Exercise text Block Start

Let me propose a hypothetical workflow:

After a battle concludes, we need to add 10,000 to player.exp and 1,000 to various other member variables of the Player object (player.xxx). How should this be implemented?

To answer your question:

A PlayerManager is absolutely necessary for managing all online Player objects. For example, if Player A clicks the trade button and targets Player B, a trade RPC method will be sent with Player B’s user_id as a parameter. This RPC method will use Player B’s user_id to retrieve their Player object via the PlayerManager, then perform a series of anti-cheat validations — such as checking whether the distance between Player A and Player B is too far, and whether the trade is allowed.

For these reasons, I believe the PlayerManager is indispensable: it allows for fast, direct access to Player objects whenever needed.

My current code structure works like this: When a player logs in, the server retrieves all of the player’s data from the database and serializes it into an object. For example, the Player object contains an Items object, which in turn has multiple tables for storing items in different locations—such as the inventory, bag, warehouse, and so on. Each item is also an independent object, and new items can be created and added via the player.items.add_item() method. The Player object also includes an AttributeManager, SkillManager, PetManager, AchievementManager, and other manager classes.

Exercise text Block End

What is needed:
Write the next part of the forum post about managing Player objects on a game server, starting right after its last sentence.

Source data Block Start

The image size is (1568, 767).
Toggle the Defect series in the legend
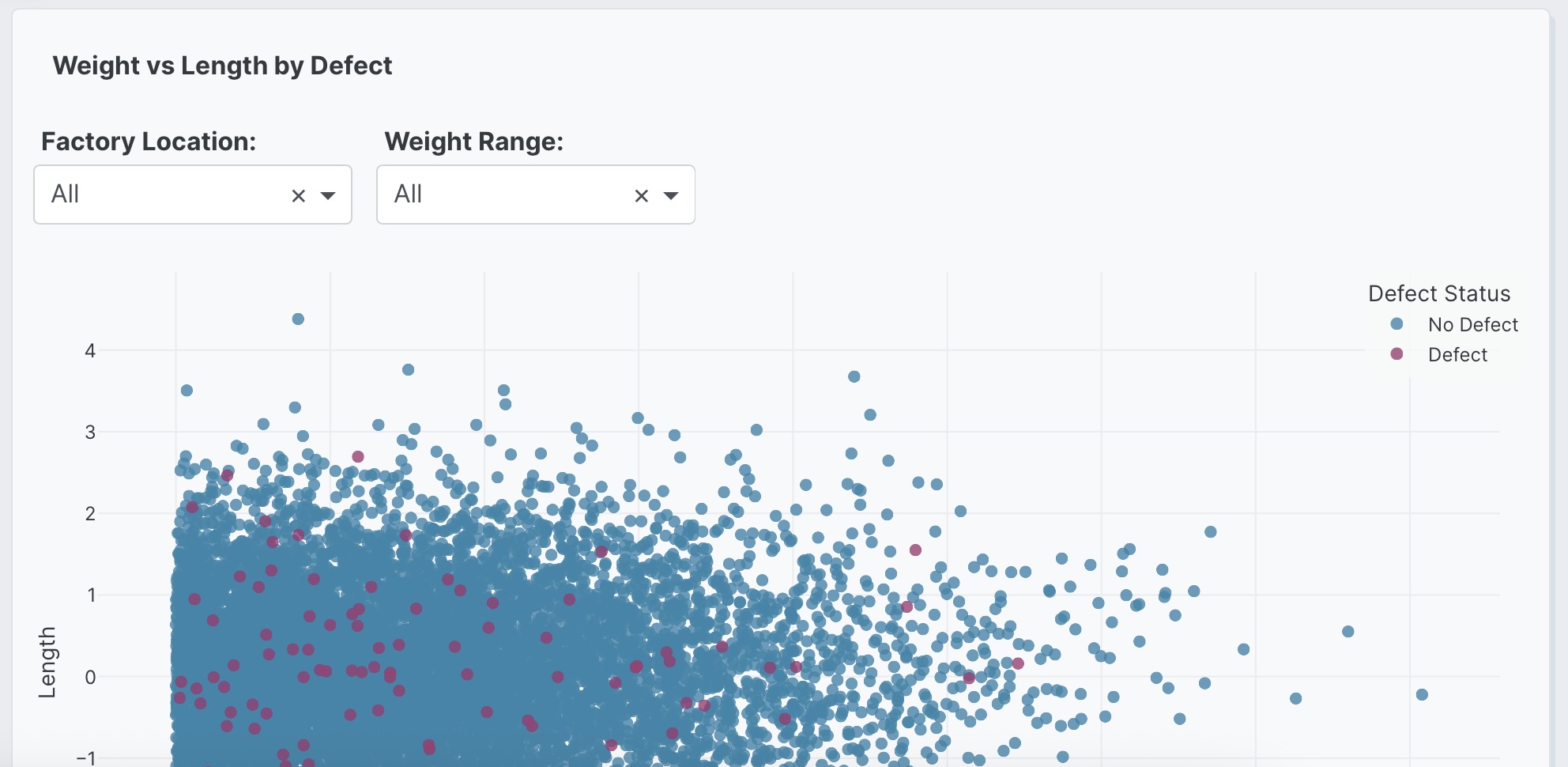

Source data Block End
Source data Block Start

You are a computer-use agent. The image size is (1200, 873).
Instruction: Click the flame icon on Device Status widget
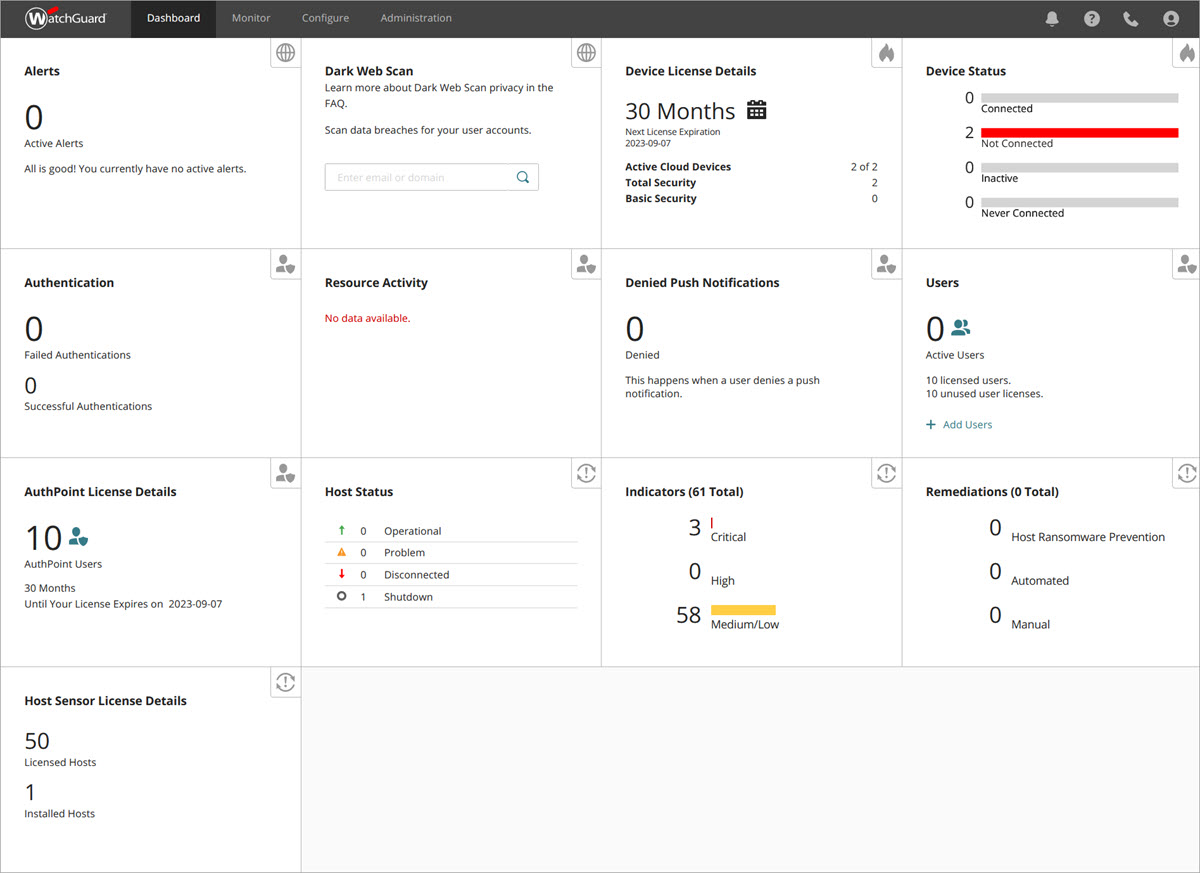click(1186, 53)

Source data Block End
Source data Block Start

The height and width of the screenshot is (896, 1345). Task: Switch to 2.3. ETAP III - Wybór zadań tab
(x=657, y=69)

Source data Block End

Written reply:
Battles will affect data across multiple modules: for instance, they increase the player’s experience, the experience of pets participating in the battle, grant in-game currency and items, and trigger the recording of battle data (for the achievement system).

The reason for having so many dedicated managers is that the game’s content system is quite extensive, and this design makes maintenance and expansion simpler and more clear in my opinion. My game was built on a previous engine, and its current code base is around 100,000 lines of code with a wide range of features—it’s an MMORPG-style online game.

Of course, I’m open to any better suggestions you might have to share.

Right now, the biggest issue I’m facing is that a battle match cannot actively interact with other modules, and I’m unsure how to send the battle results and related data to other modules once a battle ends.

My current solution is: When a battle ends on the client side, it sends an RPC to the server. The server then sends a signal to the match to confirm the battle’s end, retrieves the results and data from it, and finally shuts down the match.

A global PlayerManager singleton simply won’t work in Nakama, what I’d do is rework it into a class that lazy loads the state from database whenever it doesn’t have it in memory for a given player (or players), applies all the changes to the objects in memory and then have a separate method that actually flushes all the changes to database. This allows you to chain multiple methods that apply changes in-memory but only write to database once all the changes have been applied (to coalesce changes and reduce db writes and round-trips).
You’ll need to make sure you use the Storage Engine version field on every db write, ideally with a retry mechanism that re-reads from Storage, reapplies the changes and then retries to write if a conflict surfaces, rolling back (reset the client state based on authoritative state) if all retries fail.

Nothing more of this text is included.